+++ Text extract

Image segmentation leads directly to partial or complete object surface segments. Surface completion processes (Chapter 4) reconstruct obscured portions of surfaces, when possible, by connecting extrapolated surface boundaries behind obscuring surfaces. The advantage of this is twofold: it provides data surfaces more like the original object surface for property extraction and gives better image evidence during hypothesis construction. Two processes are used for completing surface hypotheses. The first bridges gaps in single surfaces and the second links two separated surface patches. Merged surface segments must have roughly the same depth, orientation and surface characterization. Because the reconstruction is based on three dimensional surface image data, it is more reliable than previous work that used only two dimensional image boundaries. Figure 1.7 illustrates both rules in showing the original and reconstructed robot upper arm large surface from the test image.

**Figure 1.7:** *Original and Reconstructed Robot Upper Arm Surface*
$\begin{figure}\epsfysize =7in \epsfbox{FIGURES/Fig1.7.ps}\end{figure}$

Surface hypotheses are joined to form surface clusters, which are blob-like three dimensional object-centered representations (Chapter 5). The goal of this process is to partition the scene into a set of three dimensional solids, without yet knowing their identities. Surface clusters are useful (here) for aggregating image features into contexts for model invocation and matching. They would also be useful for tasks where identity is not necessary, such as collision avoidance.

++++++

- [What you will do]
1) For each statement below, (a) through (c), say whether it agrees with the passage on surface completion, answering yes or no and quoting the words of the passage that decide it.
(a) Merged surface segments must be roughly alike in depth, orientation and surface characterization.
(b) The reconstruction relies on two dimensional image boundaries alone.
(c) Surface clusters are formed after the identities of the solids are known.
2) Answer these questions from the passage on surface completion, marking each answer with the same letter as its question.
(a) How many processes are used for completing surface hypotheses?
(b) Which chapter deals with surface clusters?
(c) Which task that does not require identity is given as another use for surface clusters?
3) Echo the part of the passage on surface completion between "Surface hypotheses are" and "as collision avoidance.", inclusive, word for word.

+++ Collected material

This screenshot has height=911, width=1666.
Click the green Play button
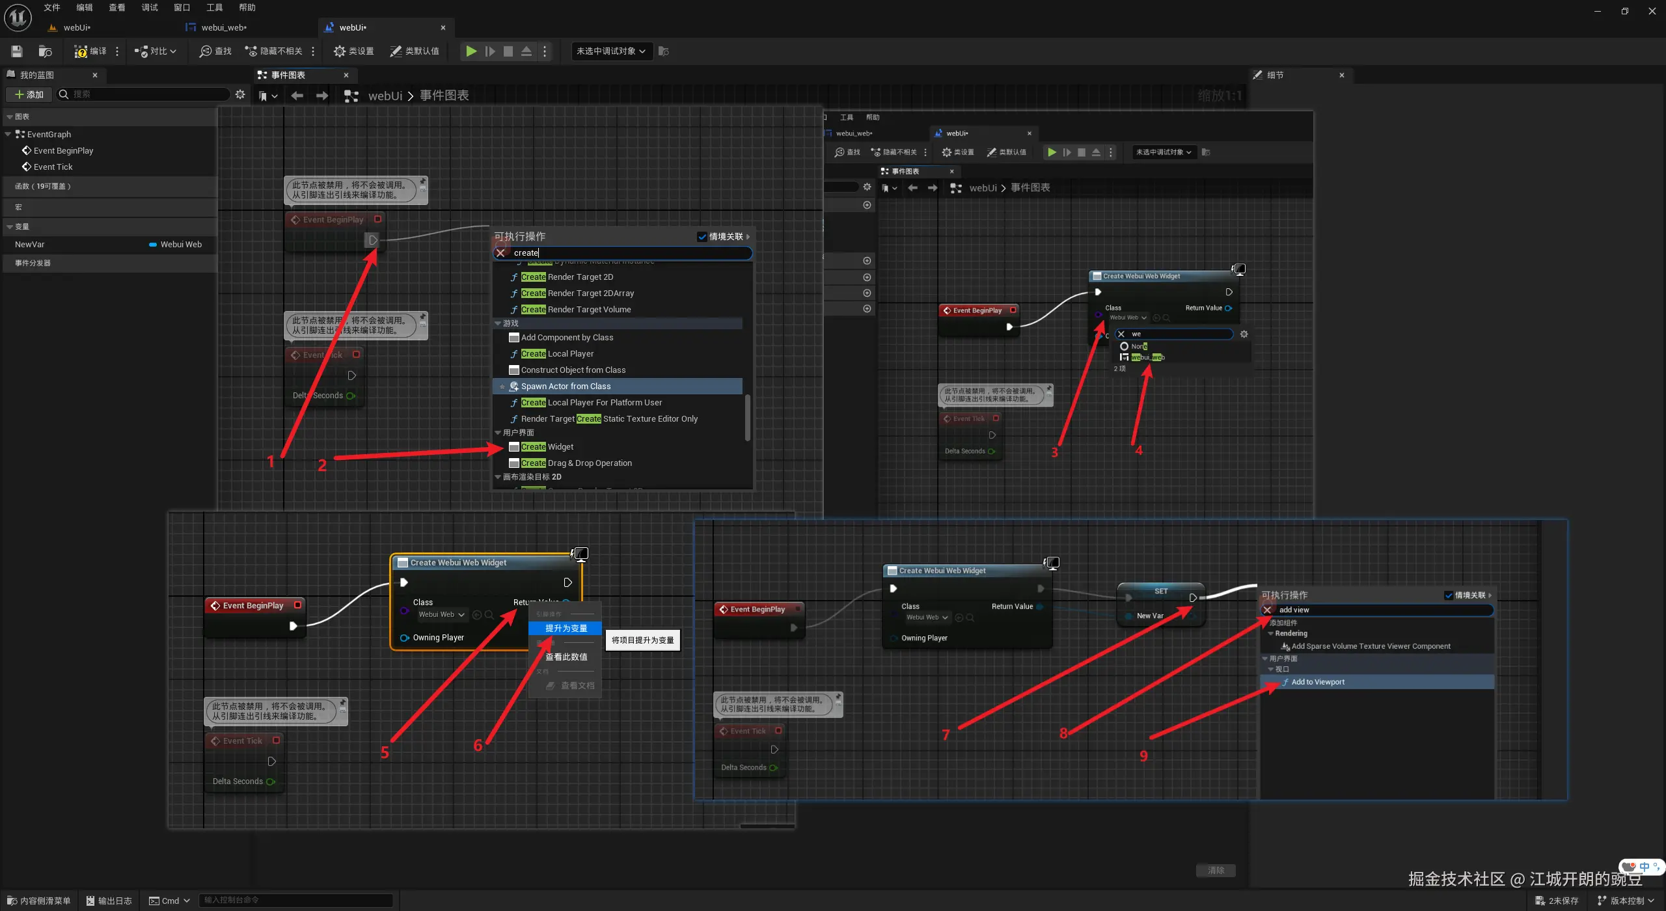click(x=471, y=51)
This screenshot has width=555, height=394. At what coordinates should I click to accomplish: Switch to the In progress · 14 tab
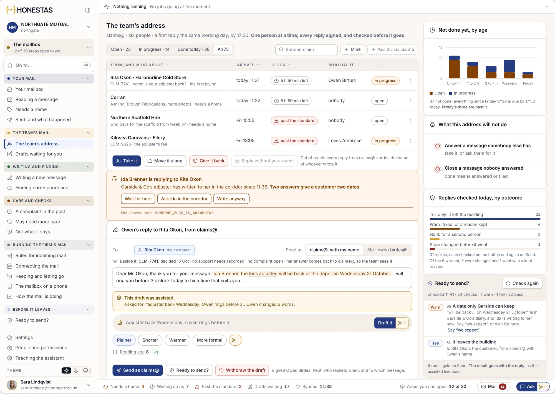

++++++

- [Responses for each task]
1)
(a) Yes: "Merged surface segments must have roughly the same depth, orientation and surface characterization."
(b) No: "Because the reconstruction is based on three dimensional surface image data, it is more reliable than previous work that used only two dimensional image boundaries."
(c) No: "without yet knowing their identities."

2)
(a) Two.
(b) Chapter 5.
(c) Collision avoidance.

3)
Surface hypotheses are joined to form surface clusters, which are blob-like three dimensional object-centered representations (Chapter 5). The goal of this process is to partition the scene into a set of three dimensional solids, without yet knowing their identities. Surface clusters are useful (here) for aggregating image features into contexts for model invocation and matching. They would also be useful for tasks where identity is not necessary, such as collision avoidance.